* Start Source passage *
A wireless approach offers simplicity and potentially better monitoring, but it also comes with complexities that need to be addressed.

Battery-management systems (BMS) have typically relied on a daisy-chain type of wiring harness. Given the need to have different wire lengths to reach each cell and route the wires safely without interfering with other systems or take up space unnecessarily, it becomes a challenge to make and install such harnesses. Going wireless can help reduce or eliminate the weight and bulk of the wire used in battery management while also eliminating many potential electromechanical failure points.

Wireless BMS (see figure) brings instant simplification by eliminating this cumbersome feature. However, of course, it requires special on-cell monitoring technology that can accurately track temperature, voltage, etc., as well as on-cell wireless transmit and receive ability.

Though wireless transmission has become a generally robust and reliable technology, it still needs to be understood and evaluated on a case-by-case basis, especially within the confines of an EV.

Assessing a Design’s Digital Signaling and Bit Errors

Safe EV operation and useful battery management requires that wireless deliver signals in two directions reliably and in real-time. EVs and battery packs present a difficult environment for transmitting and receiving RF. Therefore, a design needs to begin with a review of how to assess digital signaling and bit errors—defined as bits that have synchronization errors or are otherwise altered through electronic noise.
* End Source passage *
* Start Excerpted records *
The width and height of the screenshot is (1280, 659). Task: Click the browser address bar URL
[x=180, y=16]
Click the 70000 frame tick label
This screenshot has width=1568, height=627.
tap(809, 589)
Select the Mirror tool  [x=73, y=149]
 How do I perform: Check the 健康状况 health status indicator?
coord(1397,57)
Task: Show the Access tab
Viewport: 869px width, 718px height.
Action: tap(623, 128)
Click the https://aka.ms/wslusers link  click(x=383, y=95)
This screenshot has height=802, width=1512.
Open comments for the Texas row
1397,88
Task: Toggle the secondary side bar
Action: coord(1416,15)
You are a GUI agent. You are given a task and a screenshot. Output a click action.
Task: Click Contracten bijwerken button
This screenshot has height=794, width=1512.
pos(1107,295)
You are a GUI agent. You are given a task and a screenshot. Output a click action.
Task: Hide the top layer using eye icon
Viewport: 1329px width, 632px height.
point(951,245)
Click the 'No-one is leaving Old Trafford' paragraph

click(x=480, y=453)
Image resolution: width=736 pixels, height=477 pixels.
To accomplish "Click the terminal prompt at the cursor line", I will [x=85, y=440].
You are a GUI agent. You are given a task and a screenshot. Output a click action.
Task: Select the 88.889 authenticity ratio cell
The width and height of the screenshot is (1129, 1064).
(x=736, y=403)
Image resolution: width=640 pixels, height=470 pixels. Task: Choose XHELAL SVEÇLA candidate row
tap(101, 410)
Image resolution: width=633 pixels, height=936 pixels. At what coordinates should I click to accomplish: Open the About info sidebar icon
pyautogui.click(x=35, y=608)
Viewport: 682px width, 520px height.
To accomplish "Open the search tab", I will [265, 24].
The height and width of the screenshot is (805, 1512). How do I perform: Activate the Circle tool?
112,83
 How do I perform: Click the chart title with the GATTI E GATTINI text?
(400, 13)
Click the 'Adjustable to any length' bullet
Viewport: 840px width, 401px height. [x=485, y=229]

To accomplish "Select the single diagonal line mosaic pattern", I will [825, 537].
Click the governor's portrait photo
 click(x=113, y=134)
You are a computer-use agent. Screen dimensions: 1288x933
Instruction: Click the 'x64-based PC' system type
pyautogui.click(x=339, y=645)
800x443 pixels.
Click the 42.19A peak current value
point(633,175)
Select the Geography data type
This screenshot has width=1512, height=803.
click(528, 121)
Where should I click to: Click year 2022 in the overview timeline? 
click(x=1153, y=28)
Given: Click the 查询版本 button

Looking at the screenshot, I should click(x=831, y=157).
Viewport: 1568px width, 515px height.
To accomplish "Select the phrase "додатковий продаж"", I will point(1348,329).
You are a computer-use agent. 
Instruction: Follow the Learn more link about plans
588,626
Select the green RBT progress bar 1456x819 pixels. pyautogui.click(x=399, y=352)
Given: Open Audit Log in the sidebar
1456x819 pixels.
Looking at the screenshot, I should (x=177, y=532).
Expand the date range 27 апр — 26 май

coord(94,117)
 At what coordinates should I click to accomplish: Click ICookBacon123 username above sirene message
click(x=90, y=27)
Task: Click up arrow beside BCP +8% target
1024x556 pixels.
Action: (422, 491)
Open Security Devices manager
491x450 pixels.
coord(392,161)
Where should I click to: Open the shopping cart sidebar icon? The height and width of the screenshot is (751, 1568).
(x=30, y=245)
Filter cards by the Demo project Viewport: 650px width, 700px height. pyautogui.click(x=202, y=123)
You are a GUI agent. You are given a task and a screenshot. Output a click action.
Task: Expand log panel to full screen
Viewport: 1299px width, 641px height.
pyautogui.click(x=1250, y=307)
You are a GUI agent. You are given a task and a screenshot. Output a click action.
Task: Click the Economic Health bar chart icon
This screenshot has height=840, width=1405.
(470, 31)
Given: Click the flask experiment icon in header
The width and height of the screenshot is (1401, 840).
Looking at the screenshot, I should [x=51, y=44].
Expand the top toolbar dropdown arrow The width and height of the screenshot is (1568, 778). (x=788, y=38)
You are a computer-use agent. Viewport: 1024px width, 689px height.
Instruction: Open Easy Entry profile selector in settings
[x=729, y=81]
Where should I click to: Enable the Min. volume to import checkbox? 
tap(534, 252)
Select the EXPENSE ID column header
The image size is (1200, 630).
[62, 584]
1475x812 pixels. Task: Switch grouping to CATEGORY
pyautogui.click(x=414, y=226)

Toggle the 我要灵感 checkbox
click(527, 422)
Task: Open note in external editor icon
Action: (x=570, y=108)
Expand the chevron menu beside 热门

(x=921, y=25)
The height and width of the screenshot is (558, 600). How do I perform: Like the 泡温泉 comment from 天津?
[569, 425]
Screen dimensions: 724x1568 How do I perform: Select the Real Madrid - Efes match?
* End Excerpted records *
## Job 1
List each thing the wireless BMS passage says going wireless can help reduce or eliminate.
## Job 2
In the wireless BMS passage, how are bit errors defined?
Base your answers only on the wireless BMS passage.

## Finished answer 1
- The weight of the wire used in battery management
- The bulk of that wire
- Many potential electromechanical failure points

## Finished answer 2
As bits that have synchronization errors or are otherwise altered through electronic noise.